Judge Paranagama, however, did not fail to dub the final phase of war against the LTTE as a ‘humanitarian operation’ aimed at rescuing nearly 300,000 people who were under the LTTE’s control. “But that does not mean that transgressions did not take place,” the senior judge explained.

The Paranagama Commission also suggests the formation of an independent High Court and a Truth and Reconciliation Commission to address accountability and reconciliation.

When asked whether the special ‘independent High Court’ should have provisions for a hybrid Bench – as suggested by the UN Human Rights Chief – Paranagama said that “the matter lies in the hands of the political authorities of the country”.

Shedding more light in this regard, the Paranagama Commission report identifies the Gambian model as a ‘successful experiment’. The Commission pointed out that a court, known as Special Division of the Supreme Court of Gambia, was set up in 1981 following an upheaval in which many died. That court included judges from the Commonwealth.
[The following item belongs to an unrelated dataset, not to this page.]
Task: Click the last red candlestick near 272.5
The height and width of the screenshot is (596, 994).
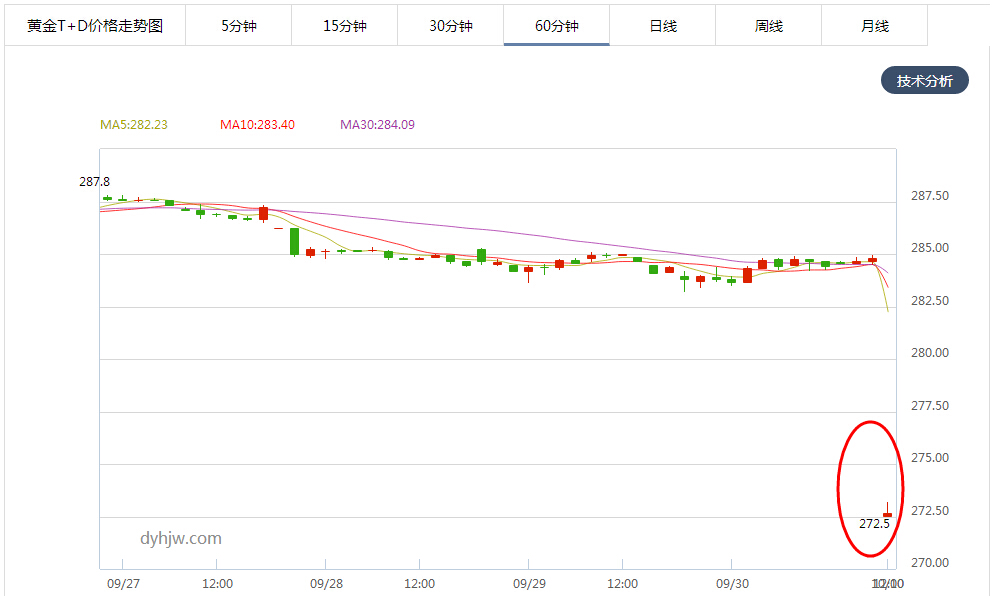Action: click(888, 514)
“This was a court that met both national and international concerns,” he pointed out. In the event of Sri Lanka establishing a ‘purely domestic tribunal’ without the participation of foreign judges, the panel opined, “there should be international technical assistance and observer”. It called for making core crimes applicable in “non-international armed conflicts” part of Sri Lankan law. Otherwise, there could be “no effective domestic mechanism”.

MR and Noguchi

When Motoo Noguchi of the Supreme Public Prosecutor’s Office of Japan visited Sri Lanka last week, he also met former President Mahinda Rajapaksa at the latter’s personal residence in Colombo. During the meeting, the former President was accompanied by former External Affairs Minister Prof. G.L. Pieris.

Noguchi is no stranger to the Rajapaksa administration. In fact, he was invited by the government of former President Rajapaksa to serve in an advisory capacity to assist the Commission on Missing Persons headed by Maxwell Paranagama. The invitation for him to visit Sri Lanka was first extended by former President Rajapaksa’s government which was desperate for ‘international support’ during its last stages.
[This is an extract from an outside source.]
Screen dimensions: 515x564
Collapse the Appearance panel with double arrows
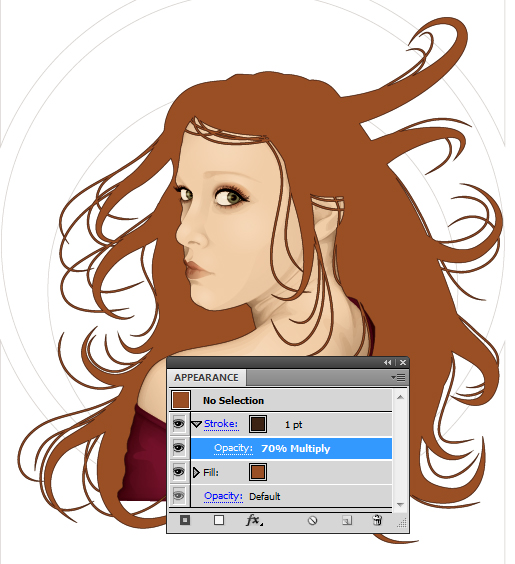tap(387, 363)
According to the former President’s Media Secretary Rohan Welivita, Rajapaksa and Noguchi discussed a range of issues connected with current initiatives for reconciliation and accountability.Rajapaksa, while appreciating his insights, pointed out the fundamental difference between the Sri Lankan and Cambodian contexts, and referred to the salient features of the Sri Lankan situation, the basic element of which was the eradication of terrorism and the availability of the opportunity today for all citizens of Sri Lanka irrespective ethnic identity, to live in an atmosphere of peace and tranquility. He described in some detail the challenges which confronted his government and the strategies which he put in place to overcome them.Noguchi, in response, expressed appreciation of the invitation which had been extended to him by the Rajapaksa’s government to serve in an advisory capacity to assist the Commission on Missing Persons headed by Maxwell Paranagama.

The former President specifically clarified that the intention of his government, in response to a written request by Chairman Paranagama was to secure for the benefit of the Sri Lankan Commission the expertise of several international experts including Noguchi.
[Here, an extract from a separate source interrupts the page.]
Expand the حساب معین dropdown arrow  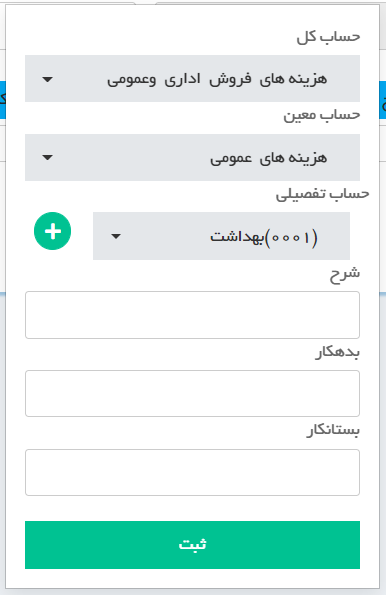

He emphasised that the role of these experts was to serve as resource persons in dealing with complex issues of international humanitarian law and international human rights law which arose in the course of the work of the Commission.

Rajapaksa said that the appointment of foreign experts as judges exercising judicial power in respect of the Sri Lankan armed forces and other Sri Lankan citizens was at no time contemplated by his government because it was politically unacceptable to our people and also because it involved conflict with basic provisions of the constitution of Sri Lanka. Noguchi agreed that the best course of action was to have judicial mechanisms manned by Sri Lanka’s own nationals.